Class GrouperPipe<T>

  • Type Parameters:
    T - The data type of items in the input pipe
    All Implemented Interfaces:
    Closeable, AutoCloseable, BasePipe, Pipe<T>

    public class GrouperPipe<T>
    extends CompoundPipe<T>
    Splits the input items into different families, and emits items from the same family sequentially. The order between families is arbitrary, but the ordering of items inside each family as preserved like in the input. This pipe makes use of temporary disk space. The configuration of partitionCount is critical for bounding memory usage. The more partitions are used, the less memory is required. It's recommended to set this number to {estimated total input data volume} / {max memory allowed for this pipe to use}.
    Author:
    Eyal Schneider
    • Constructor Detail

      • GrouperPipe

        public GrouperPipe​(Pipe<T> input,
                           FailableFunction<T,​?,​PipeException> discriminator,
                           CodecFactory<T> inputCodec,
                           int partitionCount,
                           File tmpFolder)
        Constructor
        Parameters:
        input - The input pipe to wrap
        discriminator - The function that identifies which "family" an item belongs to. Important: The value returned by the discriminator should have an equals() implementation which is consistent with the family partitioning and with the hashcode() method implementation.
        inputCodec - A codec allowing writing/reading input records
        partitionCount - The number of partitions to split input into.

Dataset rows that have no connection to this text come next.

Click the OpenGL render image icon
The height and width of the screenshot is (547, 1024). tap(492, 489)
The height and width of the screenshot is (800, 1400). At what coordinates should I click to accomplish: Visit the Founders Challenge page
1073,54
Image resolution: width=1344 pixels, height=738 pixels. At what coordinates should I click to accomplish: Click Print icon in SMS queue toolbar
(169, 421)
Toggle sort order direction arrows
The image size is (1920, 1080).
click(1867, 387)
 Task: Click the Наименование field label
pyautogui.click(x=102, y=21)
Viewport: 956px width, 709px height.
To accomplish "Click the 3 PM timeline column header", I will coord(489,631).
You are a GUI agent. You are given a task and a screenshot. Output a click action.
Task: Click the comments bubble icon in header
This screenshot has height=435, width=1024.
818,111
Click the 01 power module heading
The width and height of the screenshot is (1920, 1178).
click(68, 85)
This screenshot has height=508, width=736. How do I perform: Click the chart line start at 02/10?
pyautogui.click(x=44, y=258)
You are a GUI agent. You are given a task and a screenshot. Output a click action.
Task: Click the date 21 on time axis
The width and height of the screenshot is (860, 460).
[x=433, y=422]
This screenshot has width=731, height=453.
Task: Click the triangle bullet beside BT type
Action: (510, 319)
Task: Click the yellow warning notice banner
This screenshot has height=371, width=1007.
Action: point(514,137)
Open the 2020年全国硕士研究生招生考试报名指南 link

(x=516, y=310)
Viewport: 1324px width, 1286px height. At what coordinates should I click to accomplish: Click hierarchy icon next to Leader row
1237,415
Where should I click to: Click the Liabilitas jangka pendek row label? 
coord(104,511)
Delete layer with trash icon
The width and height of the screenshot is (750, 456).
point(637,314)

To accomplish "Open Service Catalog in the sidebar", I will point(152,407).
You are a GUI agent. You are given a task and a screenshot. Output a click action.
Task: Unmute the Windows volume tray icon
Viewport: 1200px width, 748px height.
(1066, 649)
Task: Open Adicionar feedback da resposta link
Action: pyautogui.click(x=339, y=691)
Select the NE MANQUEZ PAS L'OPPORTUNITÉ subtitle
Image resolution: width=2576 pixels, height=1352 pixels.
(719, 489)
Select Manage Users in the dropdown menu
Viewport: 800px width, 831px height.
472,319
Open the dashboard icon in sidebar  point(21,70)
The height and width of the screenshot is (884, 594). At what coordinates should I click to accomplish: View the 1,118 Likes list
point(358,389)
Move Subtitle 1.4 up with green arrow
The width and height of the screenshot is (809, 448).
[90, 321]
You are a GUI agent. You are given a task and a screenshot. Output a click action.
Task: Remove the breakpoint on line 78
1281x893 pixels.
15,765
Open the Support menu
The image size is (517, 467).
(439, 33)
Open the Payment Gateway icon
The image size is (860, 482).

Assuming a good hash function on item keys, and assuming that the families defined by the discriminator are even in size, the caller can assume the partitions are more-less balanced in size. This number determines the amount of memory to be used, so it should be defined with caution. The more partitions are used, the less total memory is required. However, note that for each partition the class maintains an open file on disk.
        tmpFolder - The folder where to store temporary data